Socialism in One Country was not the policy of Lenin and the Bolsheviks. Lenin had earlier argued that new soviet republic must take advantage of the both the capital and expertise of the capitalists in order to consolidate its own power. Lenin put it this way: ‘We produce only 100bbl of oil and are facing disaster. If we provide a concession to a capitalist who produces another 100bbl of oil, and even if we keep only 2bbl of that, this strengthens Soviet power’. Or, in theoretical terms, the emerging socialist society must participate in the international division of labour in order to survive and then prosper.
It was this failure to adopt an appropriate international economic policy that was a key factor in allow the imperialists to throttle the Soviet Union. The actions of the imperialists must be expected; the leopard cannot change its spots. What Hitler failed to do by force of arms, Reagan and Bush achieved with an arms race (with the help of all the imperialist powers, primarily Japan).

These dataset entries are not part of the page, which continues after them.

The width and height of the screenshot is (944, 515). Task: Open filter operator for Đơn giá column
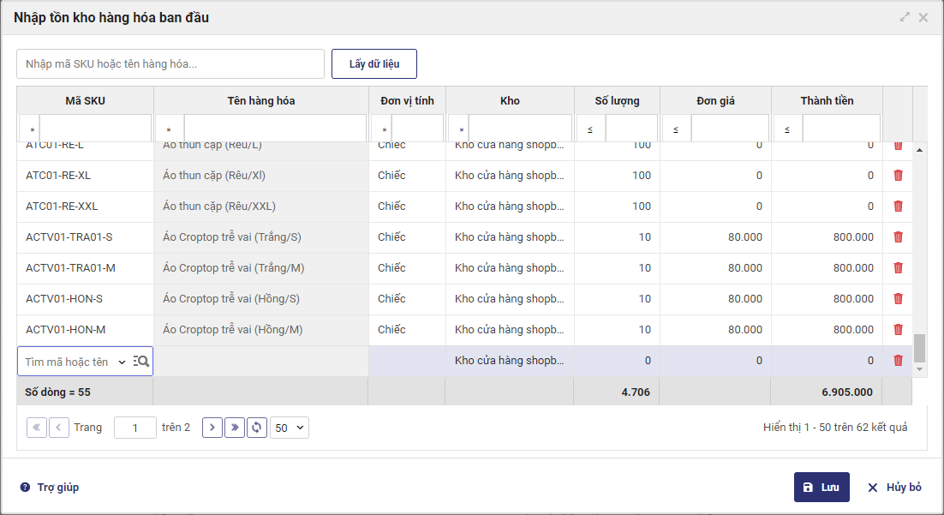pyautogui.click(x=676, y=129)
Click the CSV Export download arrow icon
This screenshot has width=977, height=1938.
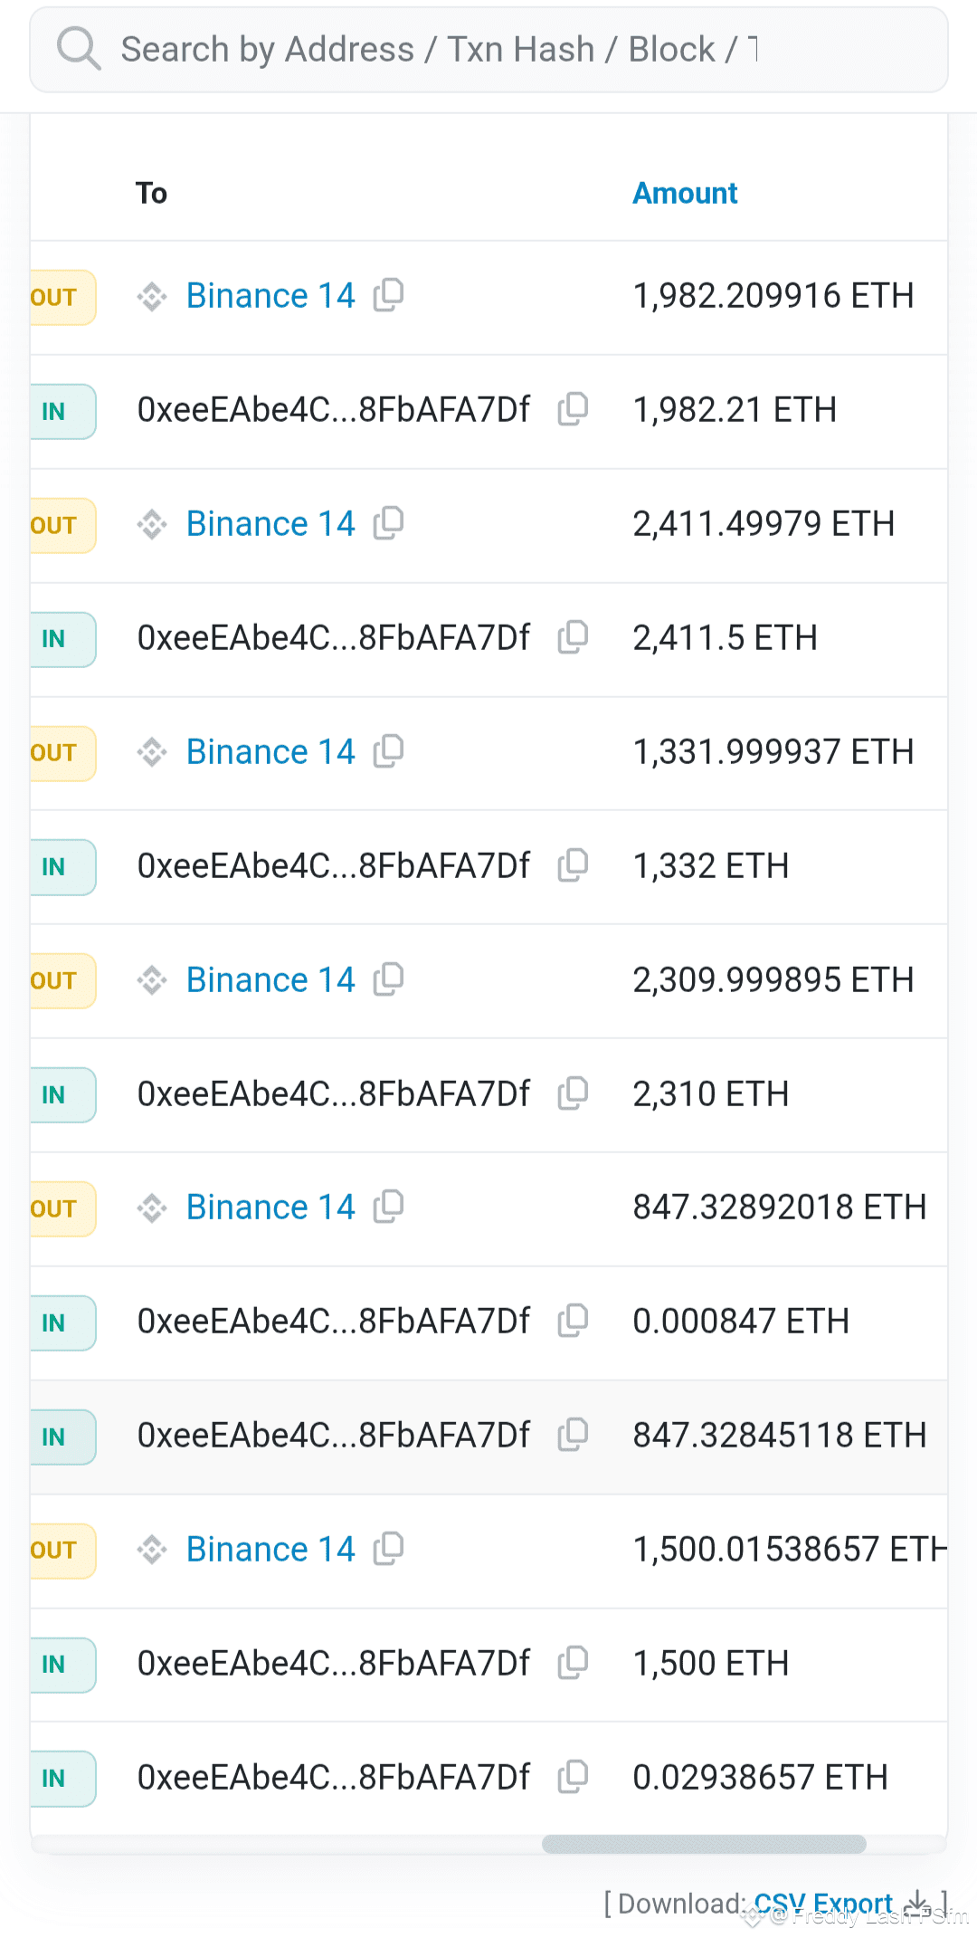click(918, 1902)
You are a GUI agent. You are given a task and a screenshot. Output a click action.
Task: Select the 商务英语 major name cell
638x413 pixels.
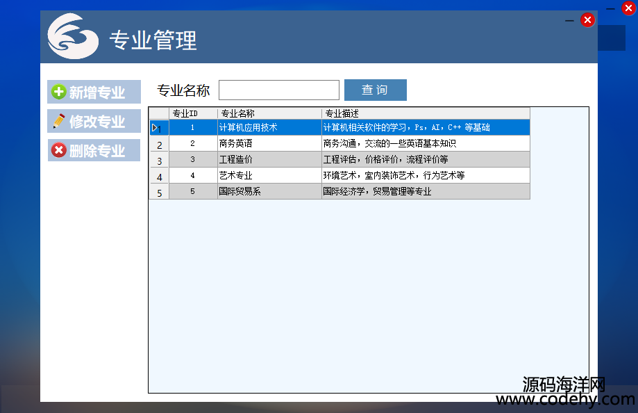coord(269,144)
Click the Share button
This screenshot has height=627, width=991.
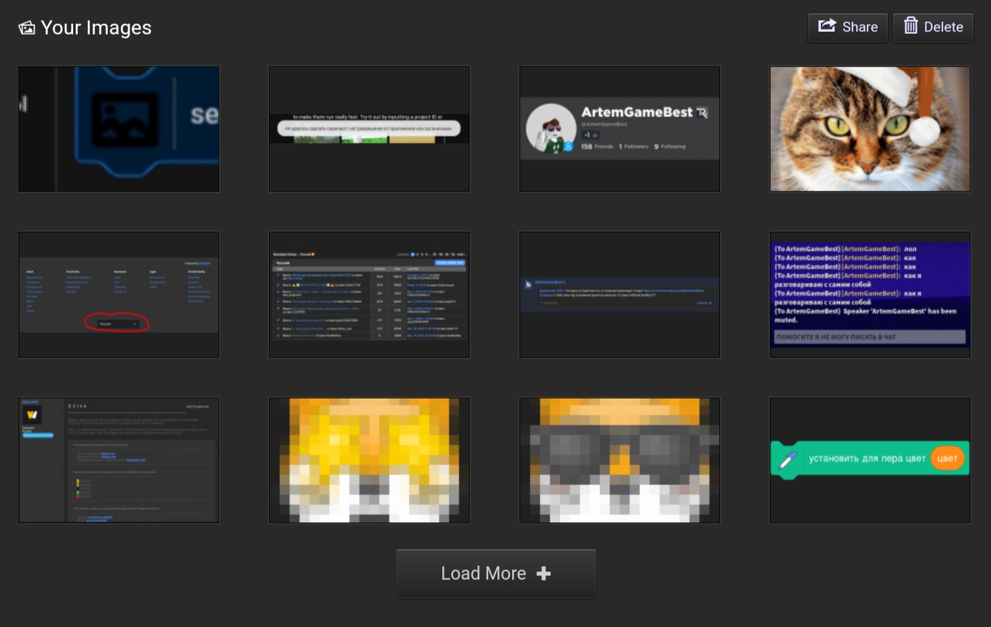(848, 27)
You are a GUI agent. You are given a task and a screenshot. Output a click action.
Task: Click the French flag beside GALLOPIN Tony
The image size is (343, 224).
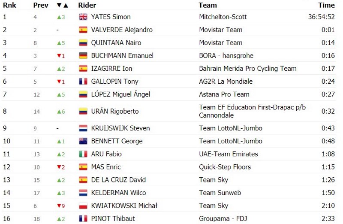click(x=83, y=82)
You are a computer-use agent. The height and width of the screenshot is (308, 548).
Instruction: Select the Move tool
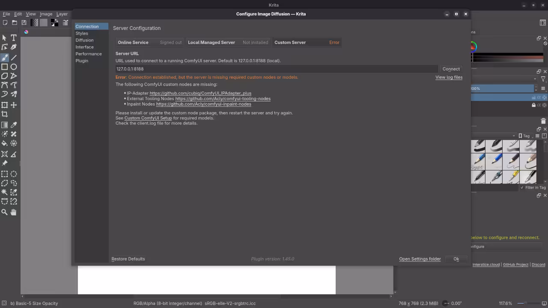point(13,105)
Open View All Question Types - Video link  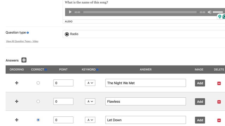(22, 41)
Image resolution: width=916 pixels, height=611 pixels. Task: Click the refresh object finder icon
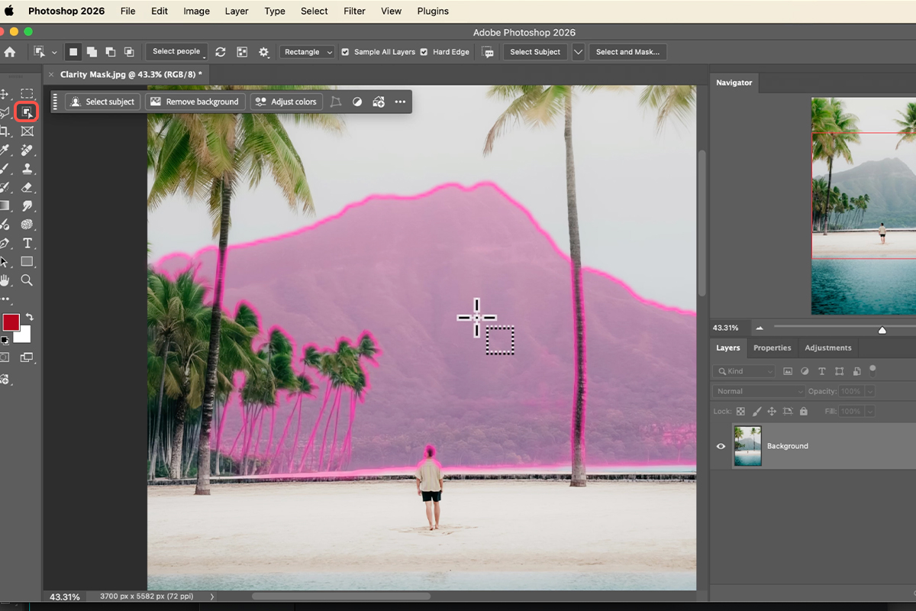[x=221, y=52]
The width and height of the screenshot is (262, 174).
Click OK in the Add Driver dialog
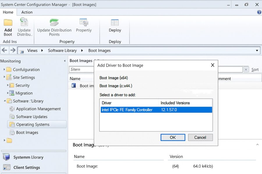[173, 137]
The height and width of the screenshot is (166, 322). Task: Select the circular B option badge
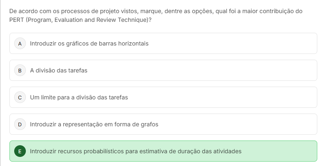pos(20,71)
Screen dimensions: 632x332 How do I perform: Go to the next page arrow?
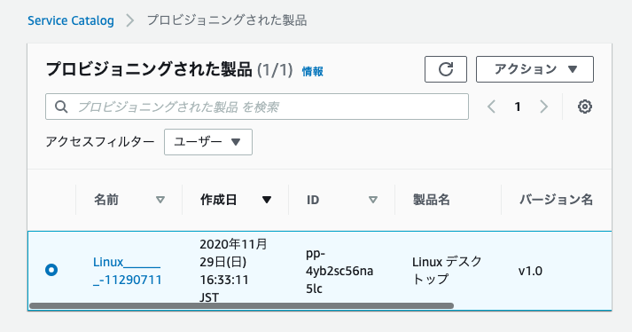click(x=543, y=107)
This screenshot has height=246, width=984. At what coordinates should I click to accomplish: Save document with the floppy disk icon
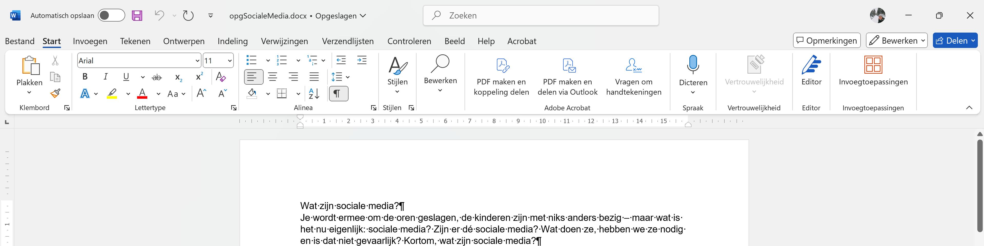[137, 16]
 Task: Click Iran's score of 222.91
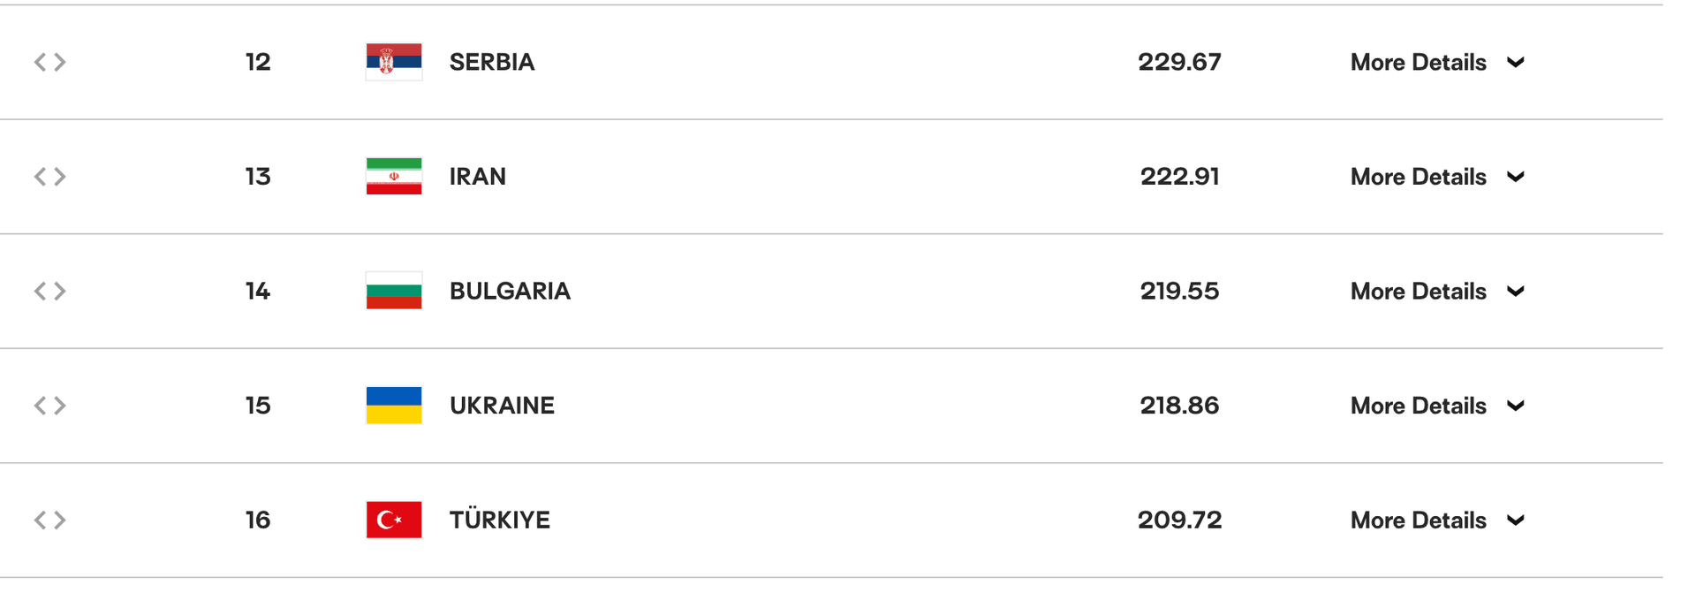(x=1179, y=177)
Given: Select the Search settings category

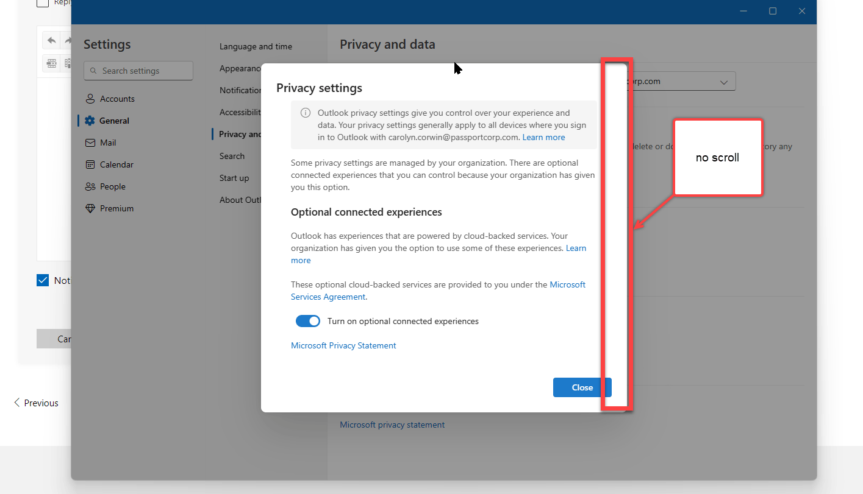Looking at the screenshot, I should (232, 156).
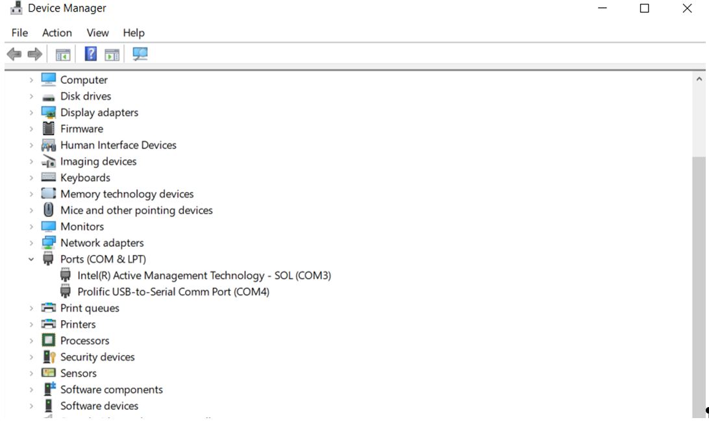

The Soviet Union could compete with the most advance capitalist powers individually. But it could not compete when it cut itself off from world markets and they collaborated within world markets. Socialism in One Country provided the self-destructive economic policy which curtailed the economic development of the Soviet Union and led to it losing the arms race with the US. But this was a negation of October 1917, which had always been conceived by its leading architects as the first stage of the international socialist revolution, leading to a new international socialisation of production at a higher, more integrated level.
The actual legacy of October is not economic disaster at all. The outright disaster came with the overthrow of October. That legacy includes an economic growth rate which frequently outstripped the leading capitalist economies. And even now, after the disaster of 1992, the Russian Revolution leaves the combined Russian and other former soviet republics as a larger economy than many of its leading capitalist rivals.
The economic disaster for Russia was not the revolution, but its overthrow. The Revolution raised up the productive forces of the former Czarist empire so that its citizens even now enjoy a much higher standard of living than they otherwise would.